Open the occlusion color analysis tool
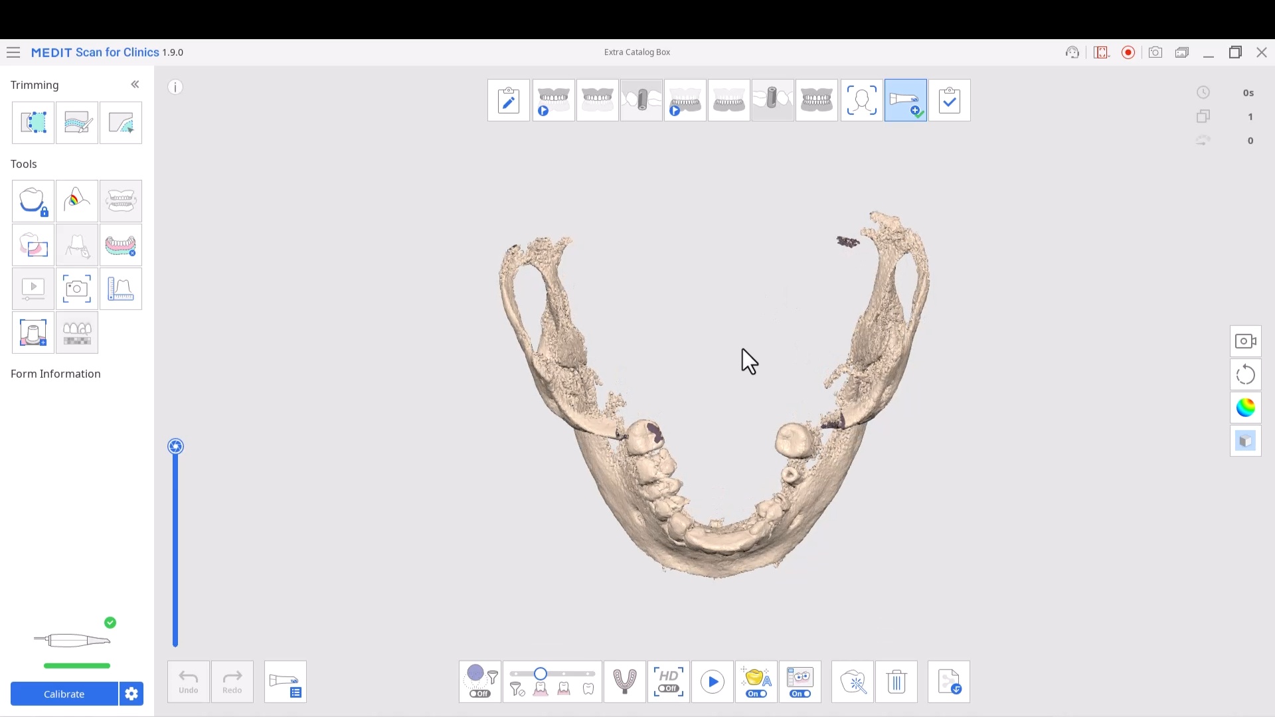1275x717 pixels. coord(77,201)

+++

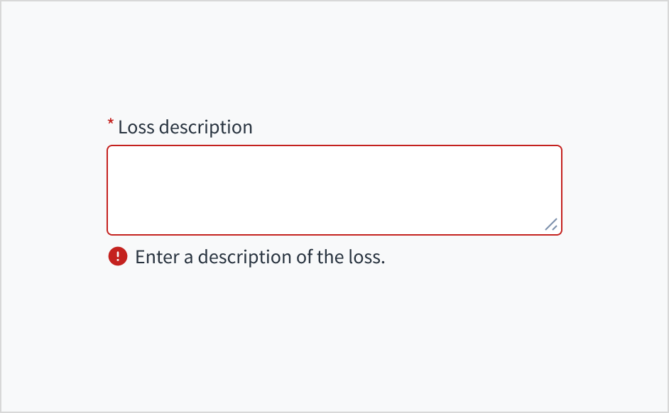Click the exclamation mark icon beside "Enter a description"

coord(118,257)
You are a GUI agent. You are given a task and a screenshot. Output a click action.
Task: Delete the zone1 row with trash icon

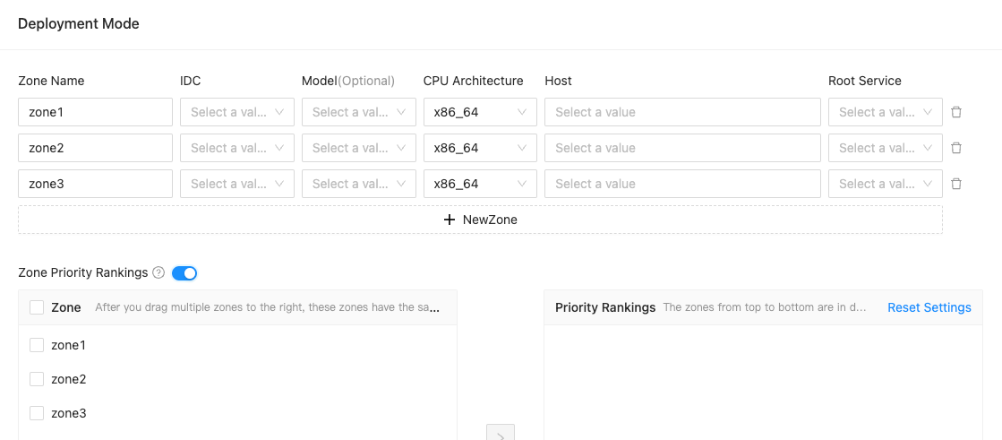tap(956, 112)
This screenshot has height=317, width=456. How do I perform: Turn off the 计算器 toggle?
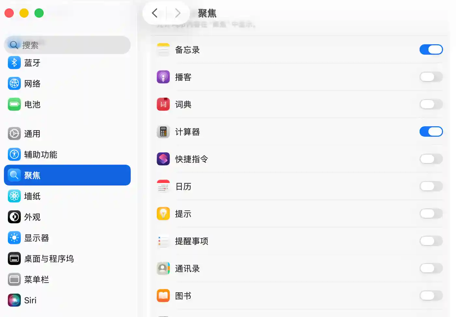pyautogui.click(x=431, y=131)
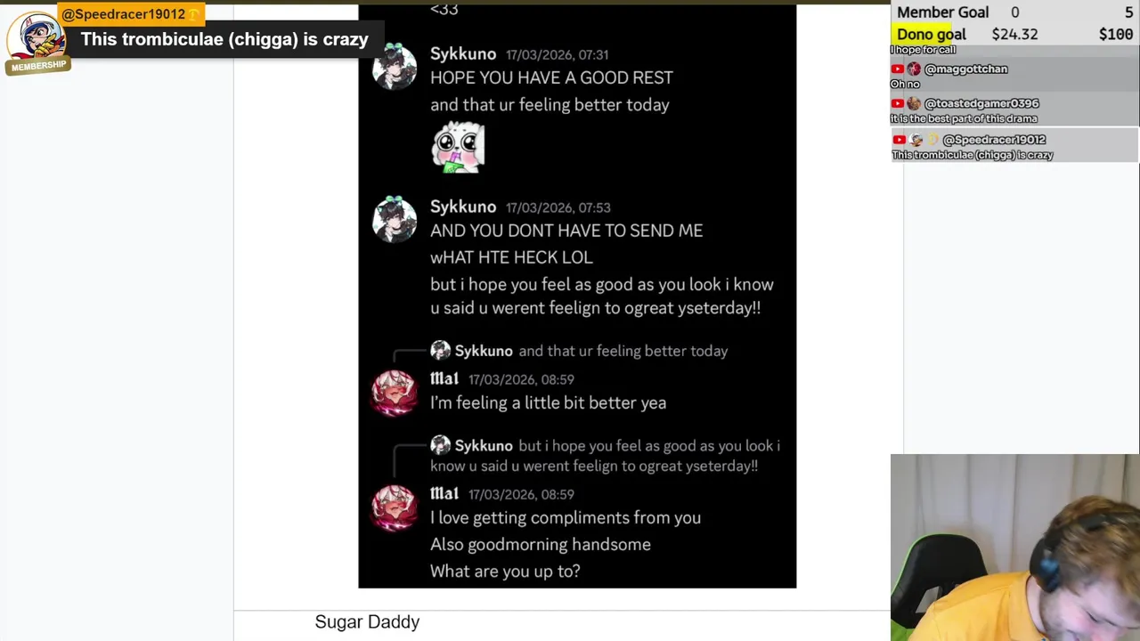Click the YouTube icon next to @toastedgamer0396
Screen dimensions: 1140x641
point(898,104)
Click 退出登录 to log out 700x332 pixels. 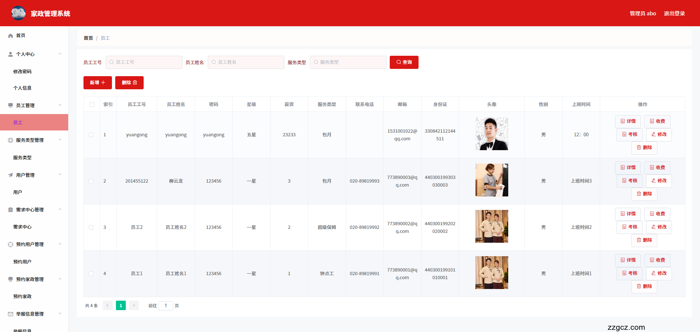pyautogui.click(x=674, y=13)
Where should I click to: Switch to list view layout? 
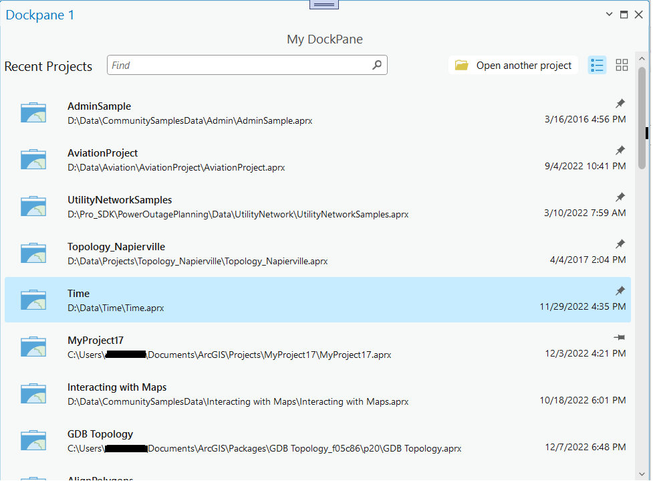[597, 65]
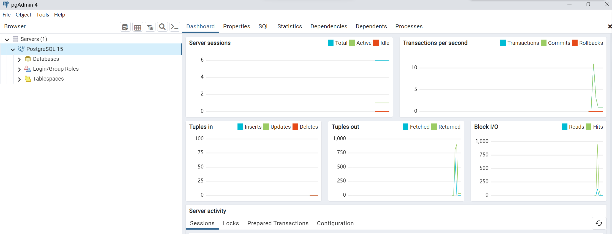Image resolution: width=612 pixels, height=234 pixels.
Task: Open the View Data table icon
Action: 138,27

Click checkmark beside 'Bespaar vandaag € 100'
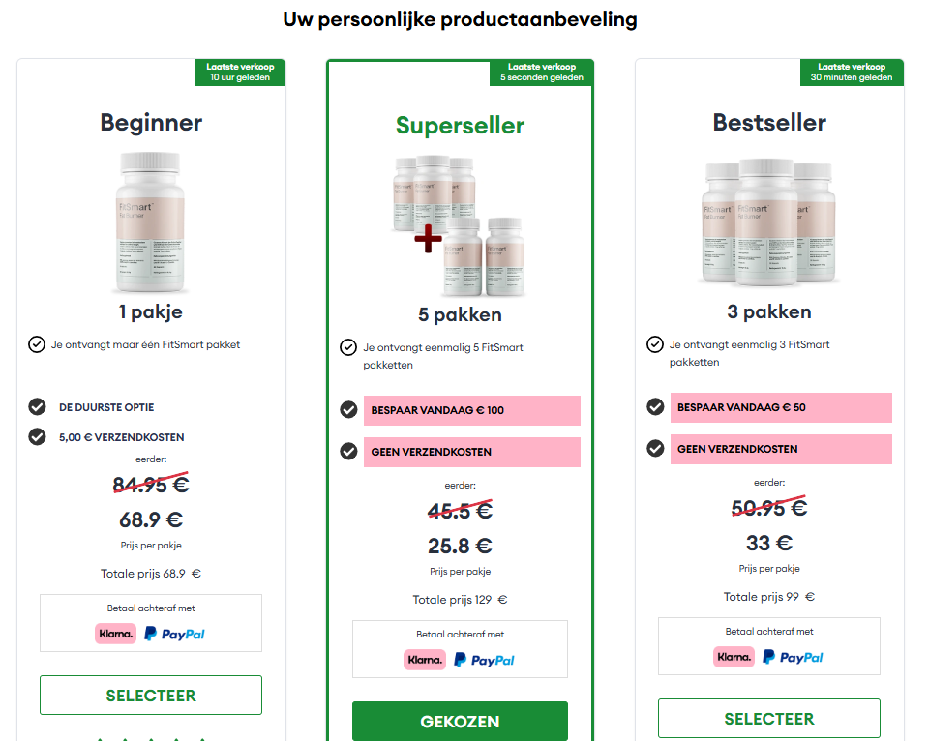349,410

+++

* **Written instruction**
Reproduce the material verbatim, beginning at the line that contains "You are a GUI" and ending after the line that contains "point(898,104)", with both of those lines included. Omit the pictures from your output.

* **Response to the exercise**
You are a GUI agent. You are given a task and a screenshot. Output a click action.
Task: Delete the zone1 row with trash icon

tap(956, 112)
This screenshot has height=317, width=456. How do I perform: Turn off the 计算器 toggle?
pyautogui.click(x=431, y=131)
Click the YouTube icon next to @toastedgamer0396
Screen dimensions: 1140x641
point(898,104)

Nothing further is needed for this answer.